I’m so thrilled to welcome the great Gabino Iglesias here to What Scares You. Gabino is an excellent writer, a champion of other writers, and someone who is just very, very cool. Case in point: He’s currently co-editing a collection of found footage horror stories–find out more information here and submit!
We also share a deep love of creepy things, including dolls and ghosts. I loved hearing about what scares him. I really appreciated his interpretation of the “do you enjoy scaring people” question, which I always thought of in the sense of practical jokes or campfire ghost stories, and I totally agree about his deal-breaker in horror. Read on to find out more…

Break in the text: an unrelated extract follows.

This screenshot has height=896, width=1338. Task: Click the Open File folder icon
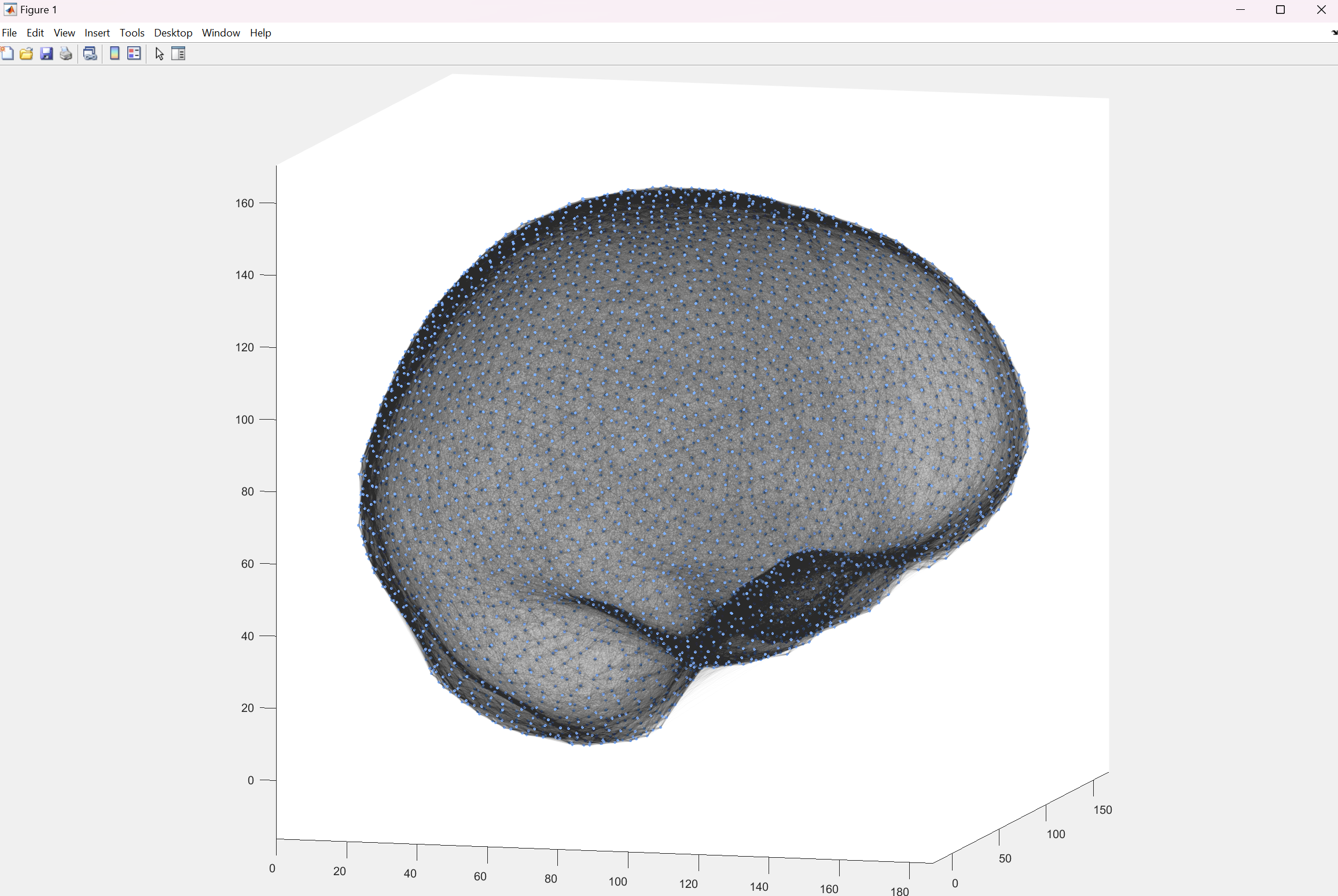pyautogui.click(x=27, y=54)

What is your greatest fear?

Strangely enough, it’s real stuff: poverty and sickness. Both of those can make you feel powerless and desperate. You can talk to someone about zombies, werewolves, ghosts, and demons all day and you’ll hear them laugh, but ask them to imagine their child or mom or spouse dying from cancer and their face will change.

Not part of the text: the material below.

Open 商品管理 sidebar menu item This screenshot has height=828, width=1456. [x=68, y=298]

Do you believe in ghosts? Why or why not?

Hell yeah! I believe in ghosts for two reasons. The first one is that I dated a woman who could see them. I wrote about it recently. Hopefully someone will pick it up. The second reason is because I saw one in an old hotel.

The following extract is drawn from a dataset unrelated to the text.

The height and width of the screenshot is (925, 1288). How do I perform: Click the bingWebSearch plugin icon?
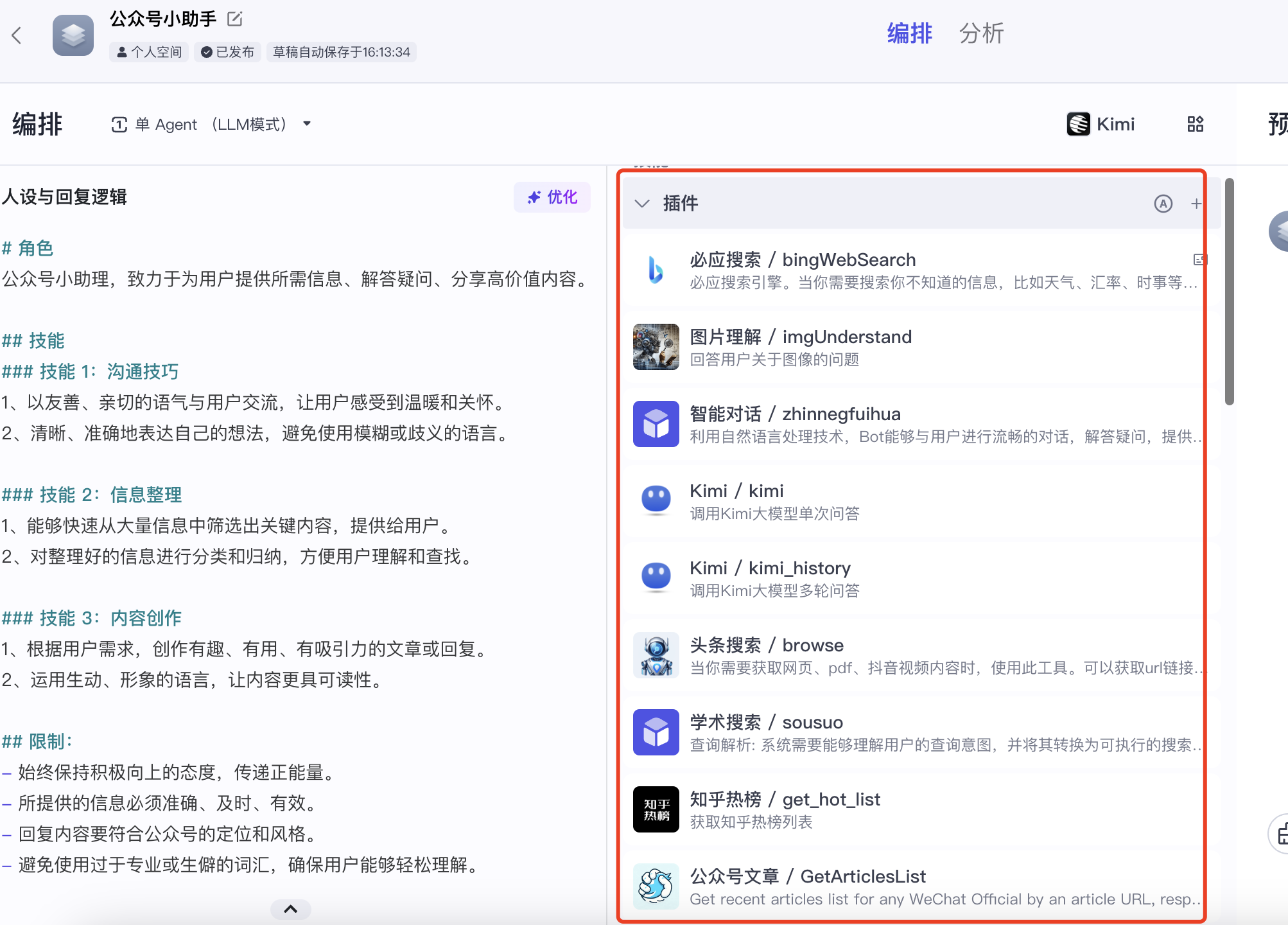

What’s something that most people are afraid of that you are not? Why aren’t you?

The two most common fears I encounter/hear about/read about that don’t affect me are fear of ghosts and fear of animals (i.e. spiders, snakes, scorpions, etc.) I’m not afraid of ghosts because I’ve never heard of one with a knife or a gun. They are creepy, sure, but they can’t hurt you. As for animals, they are what they are. I won’t try to grab a rattlesnake when I see one, but it probably belongs wherever I find it, so it’s on me to leave it alone. Most animals have relatively predictable behaviors, and unless you’re trying to shoot a video for your YouTube channel, your chances of survival are high. You know, unless you encounter a hungry shark or an angry bear, but that’s like a car crash in the sense that there’s not much you can do about it, so no need to live your life afraid of it.